:: Work request ::
Repeat the entries word for word, starting at their first line and ending with the line that contains "center [878, 693].", leaving the pictures out of your answer.

:: Records for the task ::
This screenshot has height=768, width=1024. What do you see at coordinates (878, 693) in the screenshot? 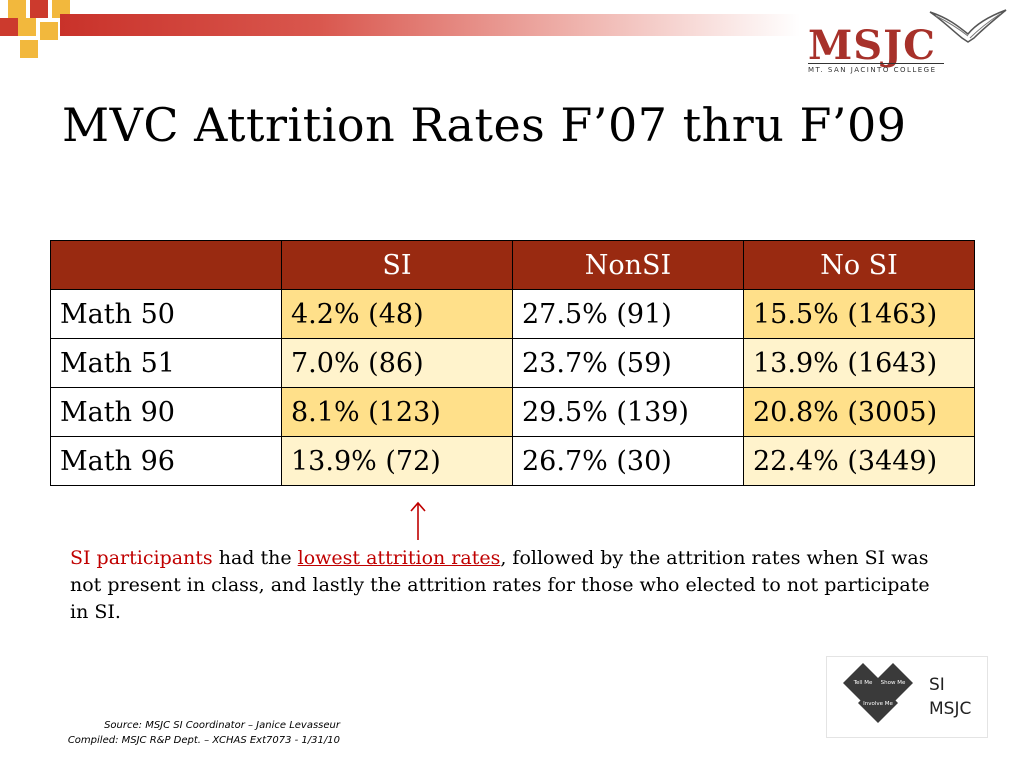
I see `diamond-logo-icon: Tell Me Show Me Involve Me` at bounding box center [878, 693].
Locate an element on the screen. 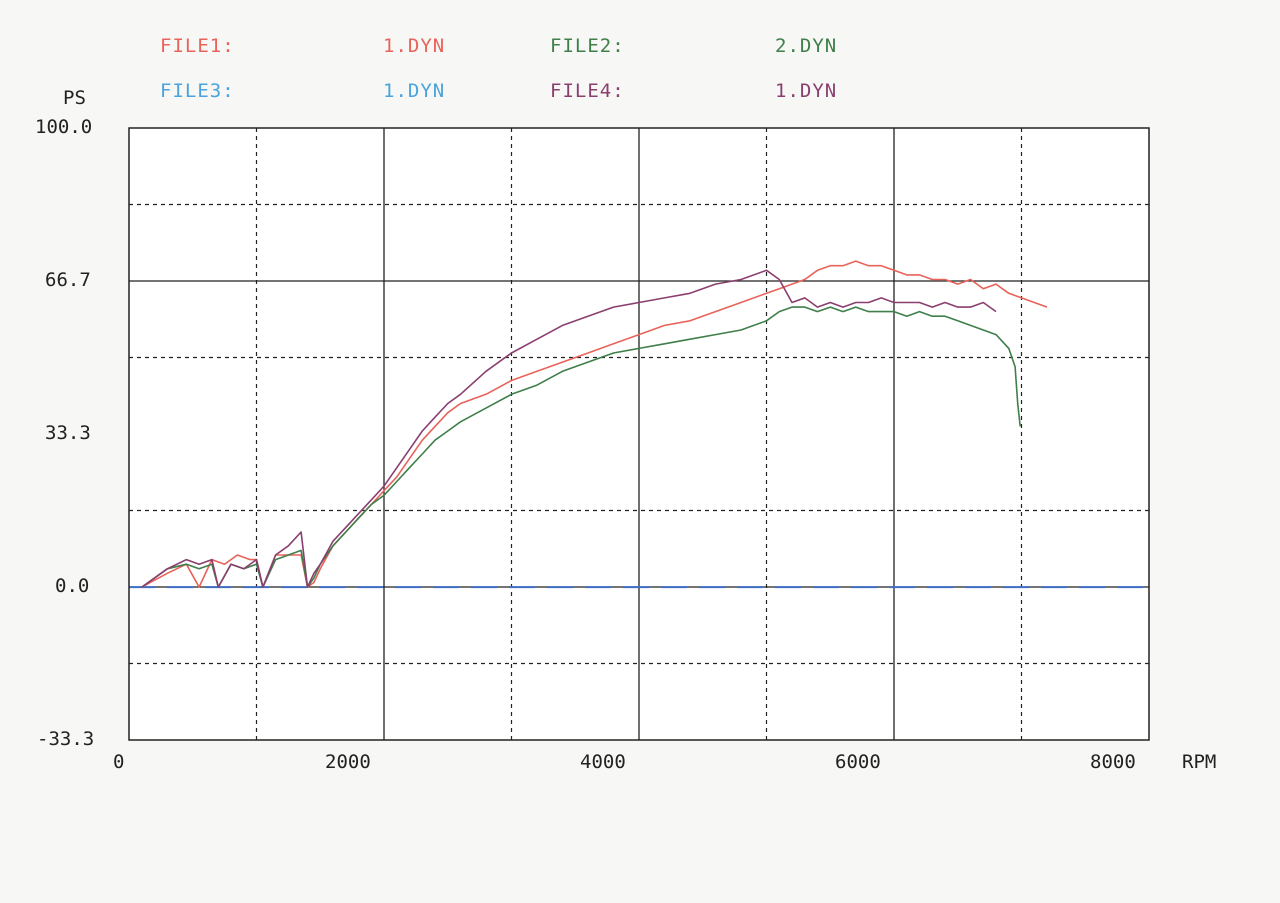 Image resolution: width=1280 pixels, height=903 pixels. legend-file3-file: 1.DYN is located at coordinates (414, 91).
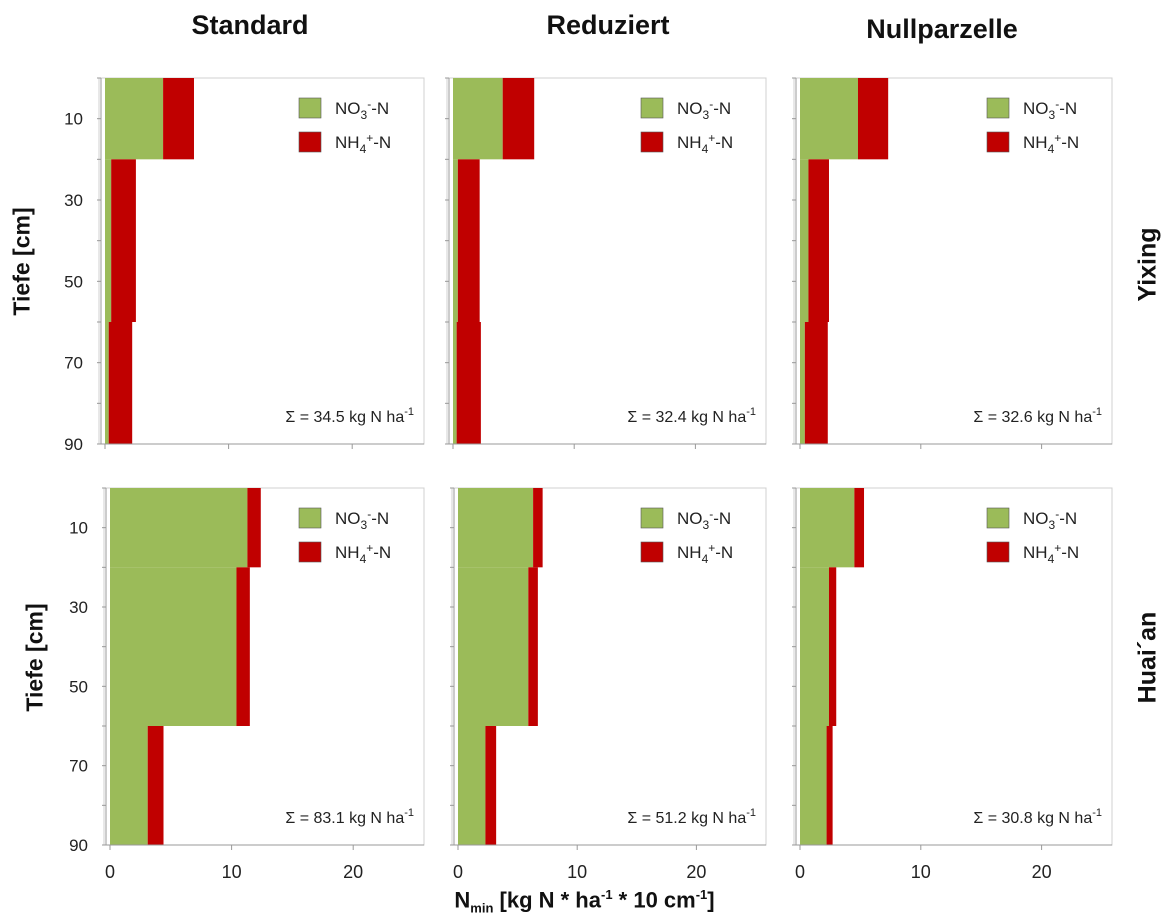 The height and width of the screenshot is (922, 1169). I want to click on sum-annotation: Σ = 32.6 kg N ha-1, so click(1038, 416).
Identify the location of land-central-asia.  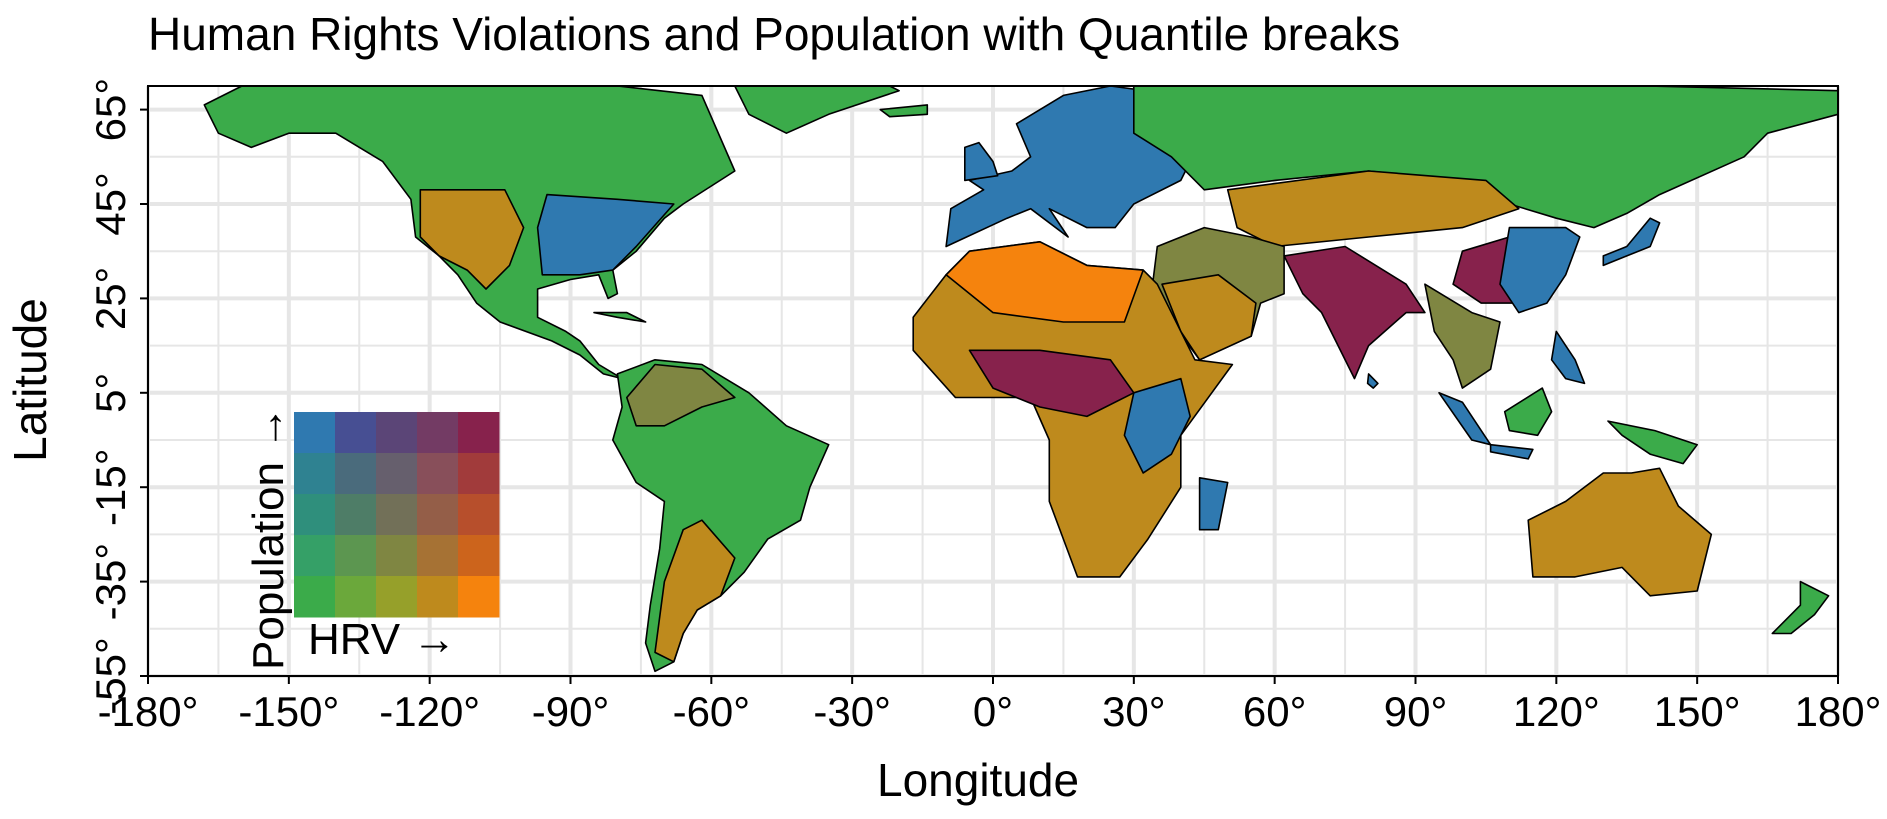
(1373, 209).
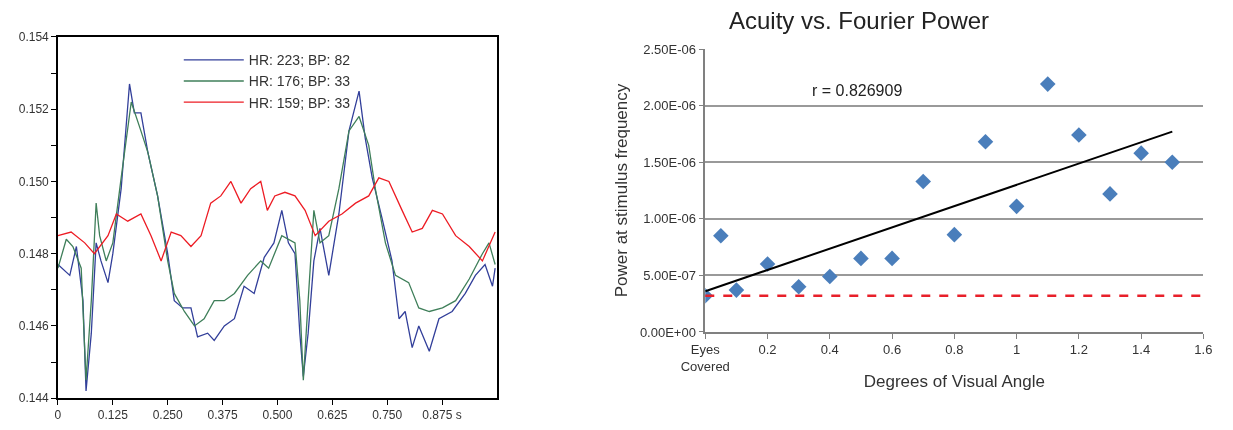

:: Result ::
This screenshot has height=768, width=1024. What do you see at coordinates (878, 693) in the screenshot? 
I see `diamond-logo-icon: Tell Me Show Me Involve Me` at bounding box center [878, 693].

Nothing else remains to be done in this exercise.